The lesson for the BJP is simple: develop a leader before the next elections, so that voters know who they will get as the chief minister.

For the Congress party, the biggest lesson to learn is this: You can’t be seen aligning with the tukde-tukde gangs of Jawaharlal Nehru University, Jamia and elsewhere and expect the core Hindu voter to come to you.

The results of the Delhi state assembly elections, never in any doubt, have many lessons for the Aam Aadmi Party (AAP), the Congress and Bharatiya Janata Party (BJP). Primarily for the latter.

The very fact that Delhi voted decisively for the BJP in the recent Lok Sabha elections and equally decisively for AAP in the assembly elections implies that voters now make a clear distinction between the two elections.

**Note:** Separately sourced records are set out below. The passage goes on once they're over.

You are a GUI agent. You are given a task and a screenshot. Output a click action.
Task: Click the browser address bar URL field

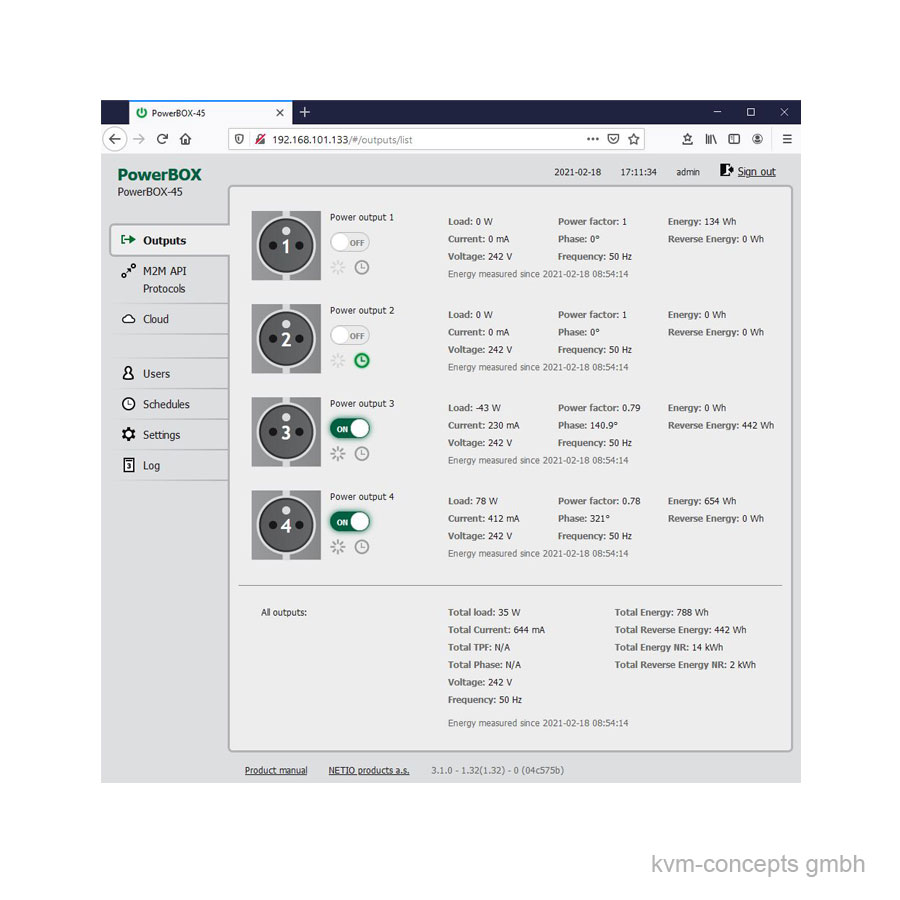coord(420,140)
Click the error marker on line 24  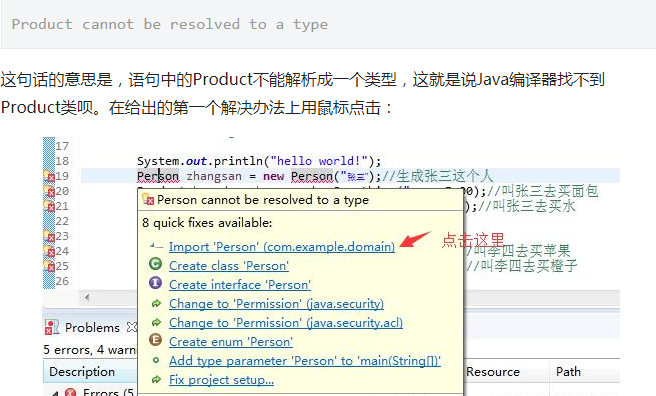[49, 251]
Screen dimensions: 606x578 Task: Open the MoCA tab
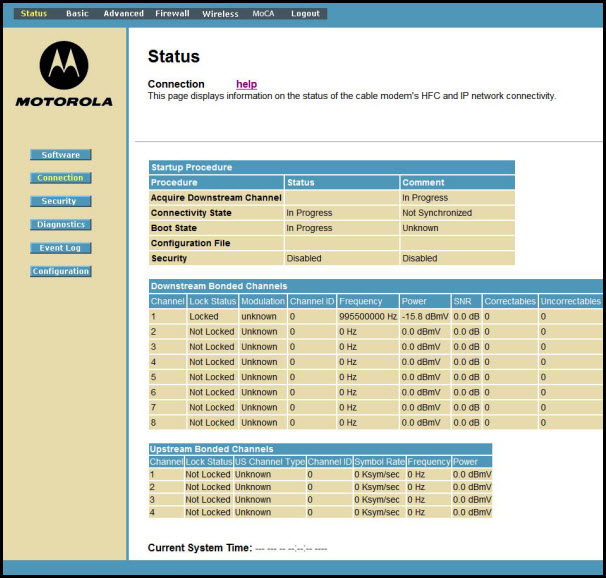click(263, 14)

They wanted Narendra Modi to run the country and Arvind Kejriwal Delhi.

But this conclusion is too simplistic, for it gives too much importance to Kejriwal’s love affair with the Delhi voter and too little to the fact that the BJP did not have a face to project as chief minister.

The lesson for the BJP is simple: develop a leader before the next elections, so that voters know who they will get as the chief minister. The time to get a face is not a few days before the vote (as it did with Kiran Bedi in 2015), but years ahead of it, so that he or she has the ability to establish his/her credentials both within the party and with the voter.

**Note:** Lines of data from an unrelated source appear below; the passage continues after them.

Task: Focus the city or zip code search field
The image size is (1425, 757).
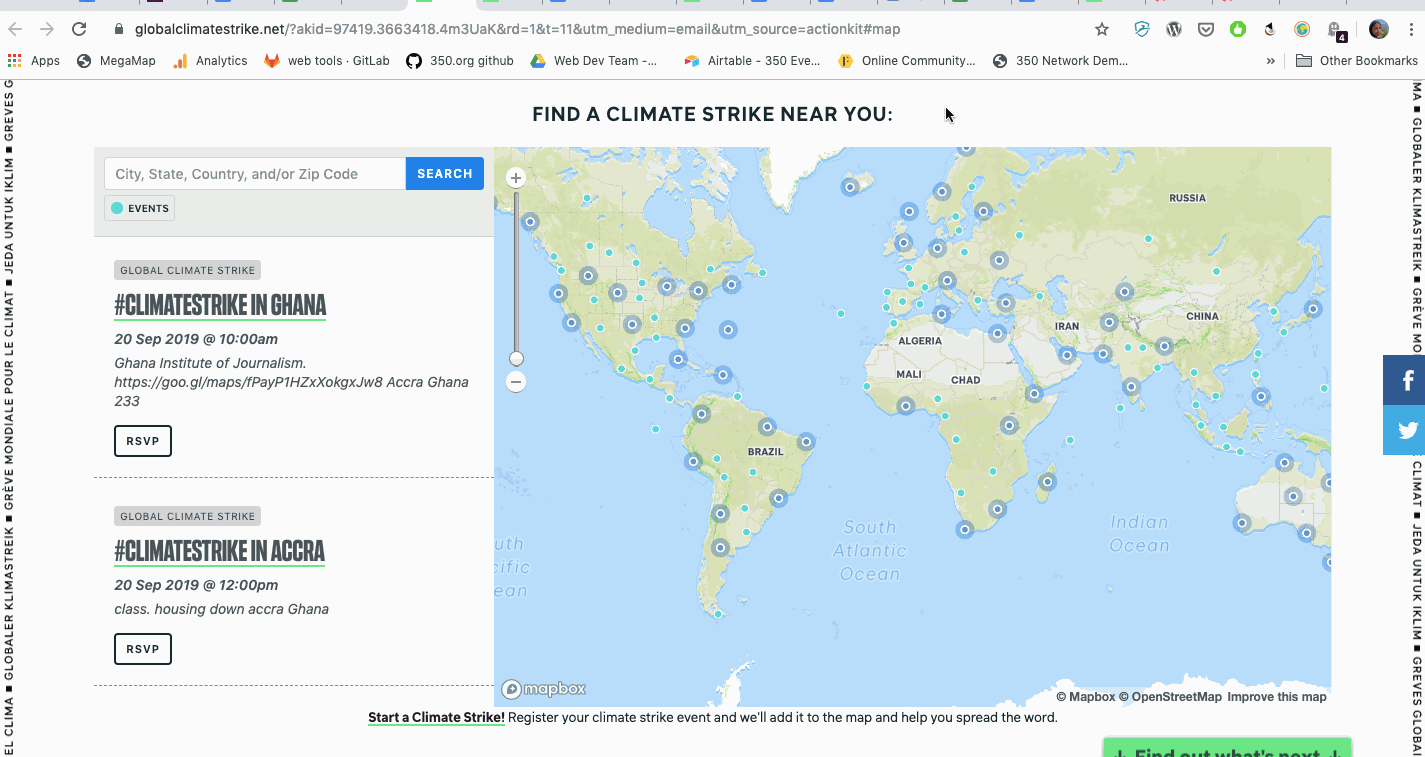Action: point(255,174)
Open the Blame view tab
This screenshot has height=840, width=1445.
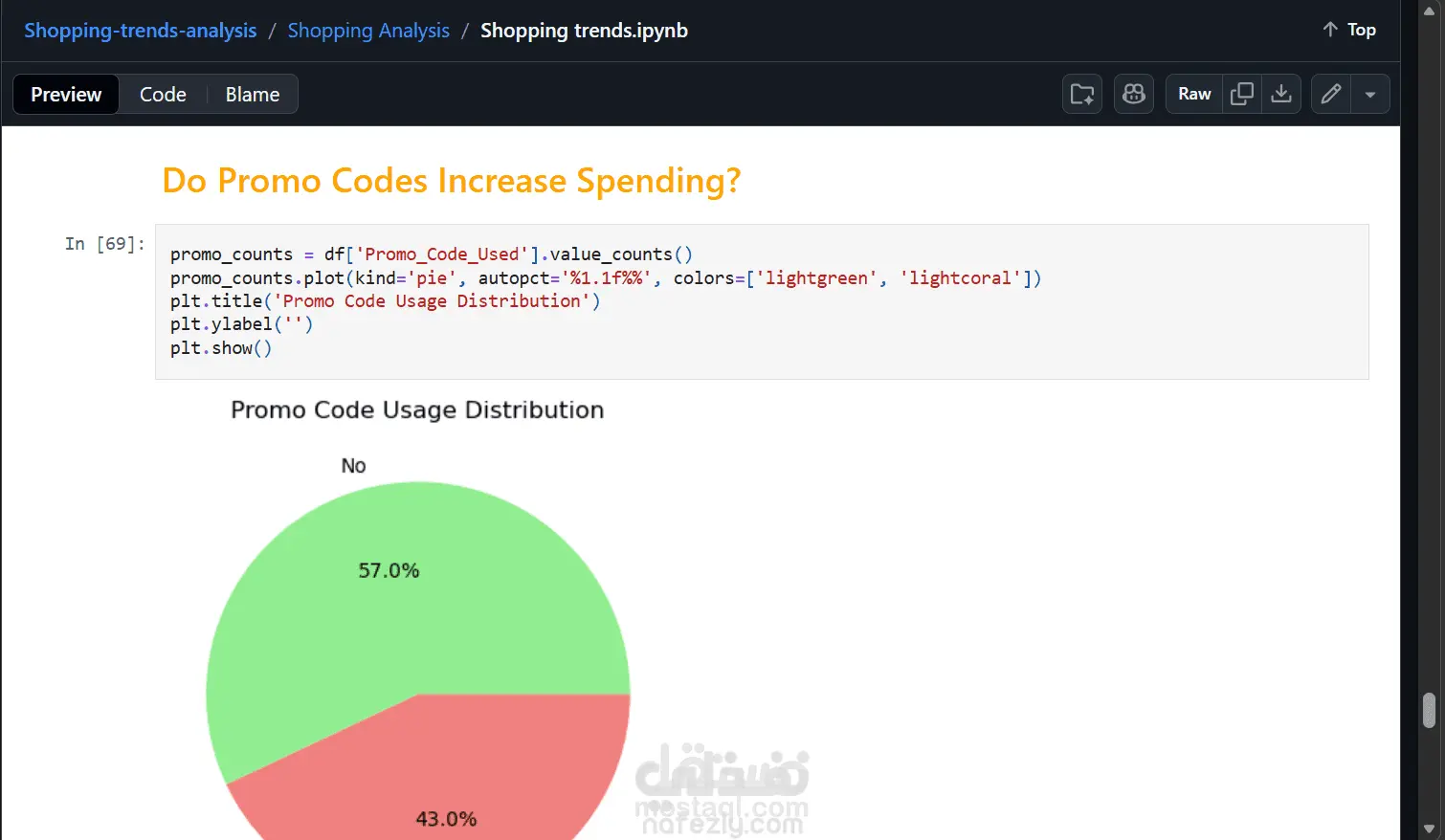tap(253, 94)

While the BJP has won even without a face in some states (UP in 2017, and Maharashtra in 2014, for example), in a media-driven world, voters want to know who will be their chief minister after the election. People may have party preferences, but party voters also need to know who their leader will be.

If the BJP had a face to project, then the efforts of the party’s cadre and Hindutva agenda would have worked to its advantage. Right now, the BJP has indeed got a lot of votes, but very few seats.

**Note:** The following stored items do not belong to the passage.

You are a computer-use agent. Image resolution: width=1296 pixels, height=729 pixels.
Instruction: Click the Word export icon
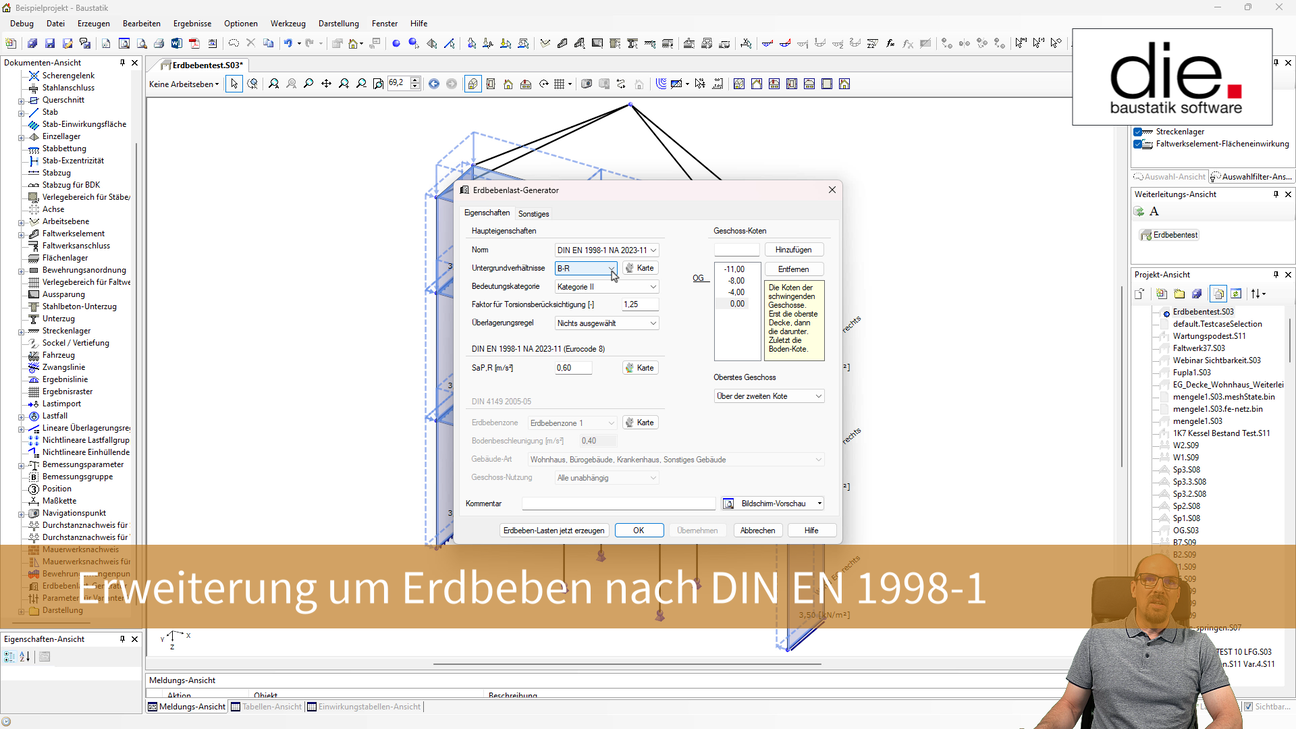pyautogui.click(x=177, y=44)
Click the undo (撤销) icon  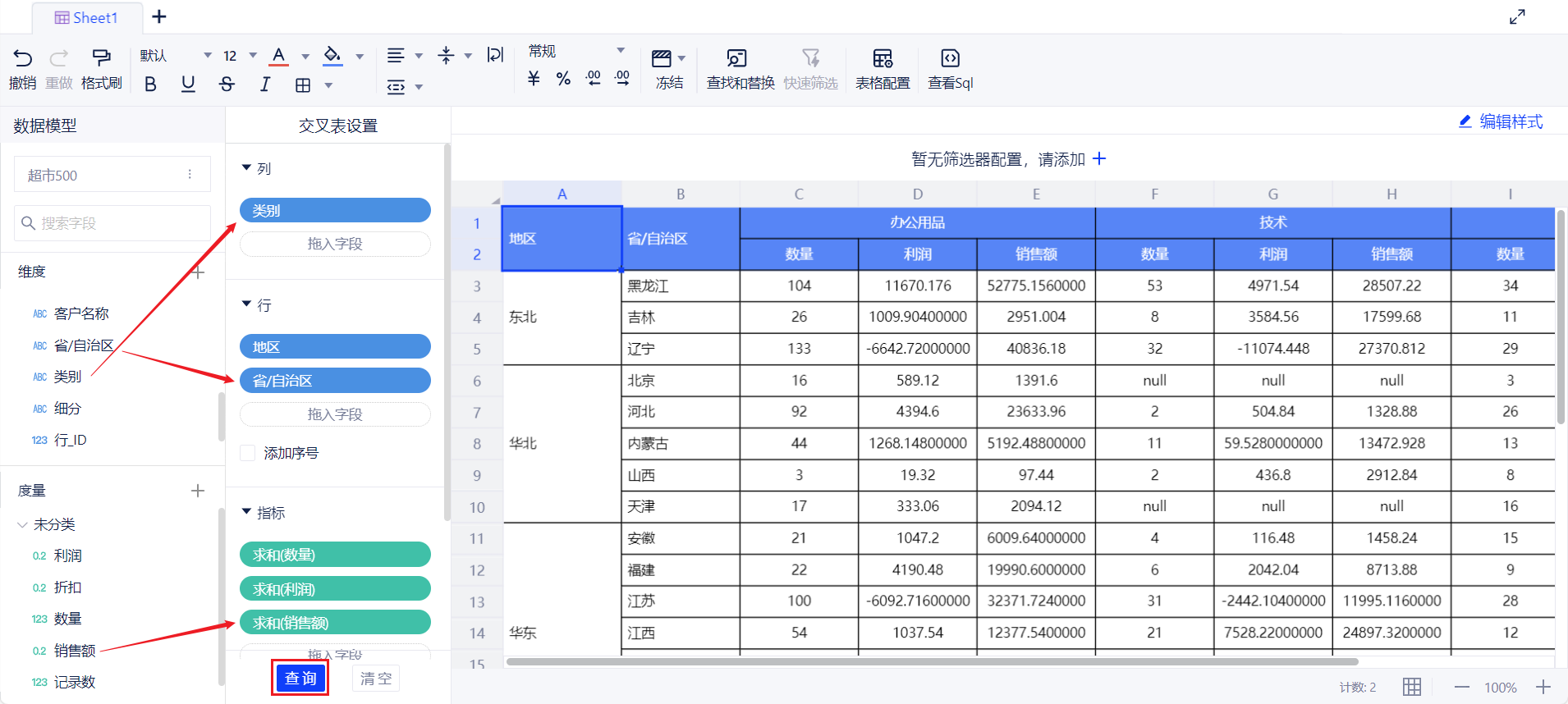click(22, 58)
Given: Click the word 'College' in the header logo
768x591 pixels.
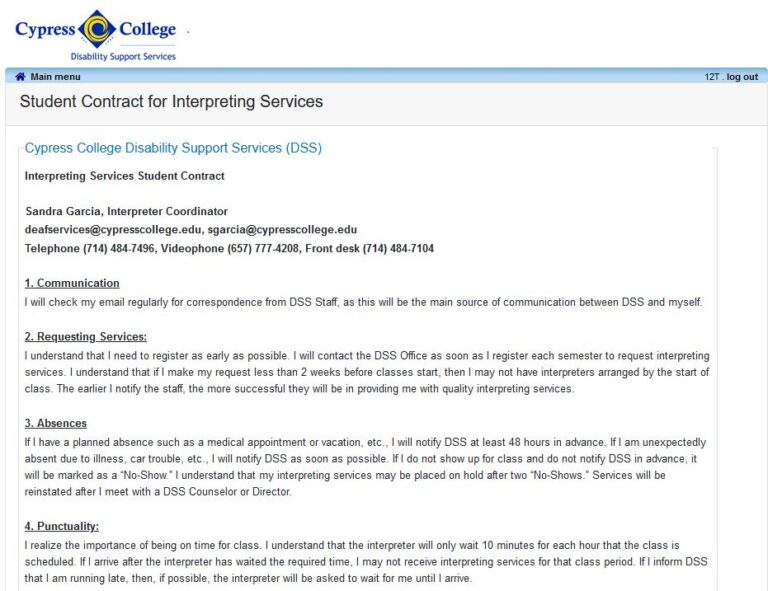Looking at the screenshot, I should tap(147, 30).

Also, polarisation is a double-edged sword: an important reason for Kejriwal’s win is the counter-polarisation of Muslims towards the party. Congress voters shifted to AAP, as is evident from the very poor showing of the party in Delhi, with less than 5 per cent of the popular vote. In a two-horse race, polarisation produces a decisive verdict one way or the other.

The second lesson to learn – again for the BJP – is to not let your emotions ruin your strategy. Doing and saying the right things is fine, but you also have to avoid doing the wrong things. Consider how quickly Kejriwal learnt his lesson after his defeat in the 2017 Delhi municipal elections. He spent the first three years of his tenure (2015-17) taking on Modi; but after his party’s defeat in 2017, he changed his tune. He eschewed abuse of Modi, and avoided being dragged into Hindu-Muslim politics.

This is smart. If your opponent’s calling card is nationalism and Hindutva, you cannot beat him in his own game. This is why Kejriwal took no position on the Citizenship Amendment Act or Shaheen Bagh. He won by focusing on his own message of development, avoiding distractions that would have shifted the playing field to the BJP’s core areas. He avoided playing on the rival’s turf. The Congress party failed to do so, and lost out completely.

But there are lessons for Kejriwal too. The results show that AAP has won in the core areas of urban Delhi, and lost votes in the peripheral and semi-rural seats. He can’t be all things to all people; no party can be that. His best bet is to position himself and his party as urban. Trying to play the rural card for national-level expansion will be self-defeating, for if he does so, he will find new challengers, including new rivals in many caste- and region-based parties.

AAP’s strategy should be to expand in the urban areas of other states. It will fail by becoming one more plain-vanilla “national” party that tries to be both urban and rural.

Kejriwal also needs to know that while the anti-Modi media may be cheering him on, the regional parties will not want him to grow beyond Delhi for their own reasons. They know that if he grows beyond Delhi, they will have to compromise their own regional bases to accommodate him.

For the Congress party, the biggest lesson to learn is this: you can’t win by running with the hares and hunting with the hounds. You can’t be seen aligning with the tukde-tukde gangs of Jawaharlal Nehru University, Jamia and elsewhere and expect the core Hindu voter to come to you.

In Delhi, the Congress probably allowed its own votes to go towards AAP in order to stop the BJP, but in the long term, AAP and Congress will grow only at the cost of one another.

The party knows it has drawn a dud in Rahul Gandhi and even Priyanka Gandhi, but can’t say so openly. Its future lies outside the Gandhi family. The Gandhi family is heading for the dustbin of history.